Wednesday, 21 June 2006

Dreary England

Regular readers of this blog will be able to tell by now that I tend to criticize things that are closer to my heart much more than the things I hate. This is exactly why I am writing to tell you that I am quite dismayed with having spent two hours of my life watching England play Sweden instead of using the night to get some sleep.
The score line might tell a different story: 2:2, four goals within 90 minutes is not that bad a ratio for a game that can easily sport no goals at all. No, it’s not the goals that were the issue, but rather the uninspiring way in which the game was played.
To start, I will make it clear that I like both teams. Sweden features Swedish girls, and they also happen to have one Freddie Ljunberg. But it is England that I like more, and it is England that I liked since the days of old; I guess you can blame it on Peter Shilton’s charming individuality or on Maradonna’s unfair hand of god, but they captured me, mostly with the way they always lose with this certain level of tragic panache that makes you remember World Cups by the way England was taken out. A World Cup is probably not a World Cup unless England is controversially taken out: I already mentioned the famous hand of god, and then there’s Beckham’s red card from 1998, or Ronaldinho’s mis-kick that failed to inspire David Seamen. There’s always something in the air.
You have to feel pity for them. They have such lovely characters on the team, poetic souls like Guscoin (excuse spelling), sexy players like Beckham (I can’t stop dreaming about him at night – not), but also stupidly excellent players who never get to properly express themselves (ala Steven Gerard this time around). And when you think about them having to settle with English food all of their lives (the not so English Hargrives excepted), you just have to feel sorry for them.
Tonight, though, I mostly felt sorry for them because they had a manager that lacked the balls to be daring enough to clinch the game using the talent he has on his side.
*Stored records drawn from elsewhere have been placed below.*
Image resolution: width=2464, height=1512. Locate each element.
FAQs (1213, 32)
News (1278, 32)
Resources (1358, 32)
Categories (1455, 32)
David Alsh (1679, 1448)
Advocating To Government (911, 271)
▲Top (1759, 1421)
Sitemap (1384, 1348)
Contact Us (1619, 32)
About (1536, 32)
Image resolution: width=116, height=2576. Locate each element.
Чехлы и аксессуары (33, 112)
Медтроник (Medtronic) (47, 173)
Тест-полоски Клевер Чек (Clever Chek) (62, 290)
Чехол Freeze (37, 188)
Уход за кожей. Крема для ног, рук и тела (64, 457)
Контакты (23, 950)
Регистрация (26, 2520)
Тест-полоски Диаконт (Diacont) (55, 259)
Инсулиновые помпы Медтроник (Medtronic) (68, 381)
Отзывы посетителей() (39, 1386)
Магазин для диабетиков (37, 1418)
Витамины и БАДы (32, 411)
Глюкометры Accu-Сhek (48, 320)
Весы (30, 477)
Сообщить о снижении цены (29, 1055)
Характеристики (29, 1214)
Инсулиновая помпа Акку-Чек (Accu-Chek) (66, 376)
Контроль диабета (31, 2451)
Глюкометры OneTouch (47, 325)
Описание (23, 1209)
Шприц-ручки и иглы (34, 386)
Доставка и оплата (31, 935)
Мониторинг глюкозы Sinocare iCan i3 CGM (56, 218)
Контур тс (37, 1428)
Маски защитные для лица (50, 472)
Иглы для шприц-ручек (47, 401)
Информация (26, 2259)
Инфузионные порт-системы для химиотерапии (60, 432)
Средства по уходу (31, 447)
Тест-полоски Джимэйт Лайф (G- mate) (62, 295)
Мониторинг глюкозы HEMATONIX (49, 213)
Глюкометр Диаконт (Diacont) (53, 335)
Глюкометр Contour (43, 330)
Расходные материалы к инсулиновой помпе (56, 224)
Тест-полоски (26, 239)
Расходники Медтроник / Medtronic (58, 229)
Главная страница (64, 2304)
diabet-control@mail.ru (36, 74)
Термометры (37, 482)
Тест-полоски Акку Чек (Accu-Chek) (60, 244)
You can accept it once or twice, but the third time is unacceptable, especially as it was obvious it would take the equally poor talented manager on the Swedish side a hell of an effort to rob the English of the first place in their group using the inferior tools available to the yellow and blue side.
Simply put, England was playing in a manner that was designed to minimize the blame that may be attributed to the coach when inevitable defeat comes along, rather than on a way that would make them get the results, or (god forbid) make us enjoy the game for a fine display of sportsmanship and tactics.
Sadly, it seems as though we’re doomed to have a miserable England in the future, too, with the appointment of Mclaren as Ericsson’s sequel.
Which makes me think that perhaps it is the British people that are to blame for this phenomenon, as it is their representatives – in the form of the British press – that drove all the good managers to the havens of more tolerant team/countries (anyone heard of Scholari, by any chance?)? While I am truly glad this approach prevented England from robbing Arsene Wenger from the helms of my team, I think it does tell one thing or another about the inner workings of England and probably Britain as a whole, and the picture is not exactly flattering.